Milos Forman was born in Caslav, on Feb. 18, 1932. Both his mother, born Anna Suabova, and the man he believed to be his father, Rudolf Forman, were separately seized by the Nazis and were killed in concentration camps. Forman would go on to attend Film School in Prague and would make his first feature film -- a coming of age tale about a teenager entering the workforce called Black Peter -- in 1964. It was disliked by the Communist authorities, but it won an award at the Locarno film festival, allowing Forman to keep directing.

The director didn't arrive on the world stage until the release of The Loves of a Blonde in 1965. The film was nominated for the Academy Awards for Best Foreign Language film, but it didn't take home the prize. Forman's next film, The Firemen's Ball was likewise nominated for Best Foreign Language film the following year, though, it's satirical depiction of firefighting bureaucracy didn't sit well with the Czech Republic.

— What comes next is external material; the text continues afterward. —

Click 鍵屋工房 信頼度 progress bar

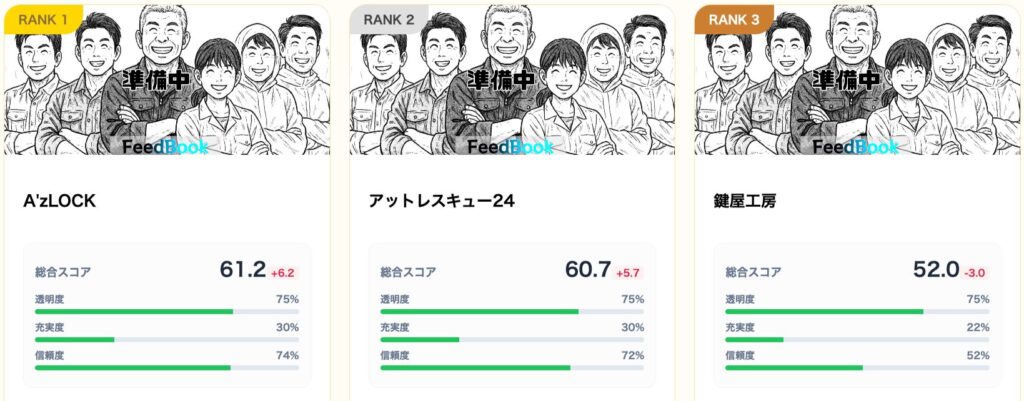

Soon afterward, Milos Foreman left what was then Czechoslovakia and came to the United States, which was more accepting of his satirical style than his homeland. When Warsaw Pact troops stormed the country in 1968, Forman opted to stay in the United States. His first American film, Taking Off, was a flop and it sunk Forman into depression. At his lowest point, he was offered to direct an adaptation of the novel One Flew Over the Cuckoo's Nest. The movie, which followed a tale of rebellion in a mental institution, starred Jack Nicholson and Louise Fletcher and went on to win five Oscars -- including Best Picture and Best Director.

Forman's next two films, Hair and Ragtime, didn't leave as great an impression as Cuckoo's Nest, but Forman struck gold once again with the release of Amadeus in 1984. Amadeus followed the life of famed composer Wolfgang Amadeus Mozart and starred Tom Hulce. The film was nominated for a total of 11 Oscars, winning 8 of them and earning Forman his second Best Director award.

Milos Forman would go on to direct five more films following Amadeus, though, none of them were particularly well received by audiences. The People vs. Larry Flynt and The Man on the Moon were perhaps his most high-profile releases from that time. The latter, which followed the life of comedian Andy Kaufman as portrayed by Jim Carrey, was the subject of a recent documentary called Jim & Andy: The Great Beyond.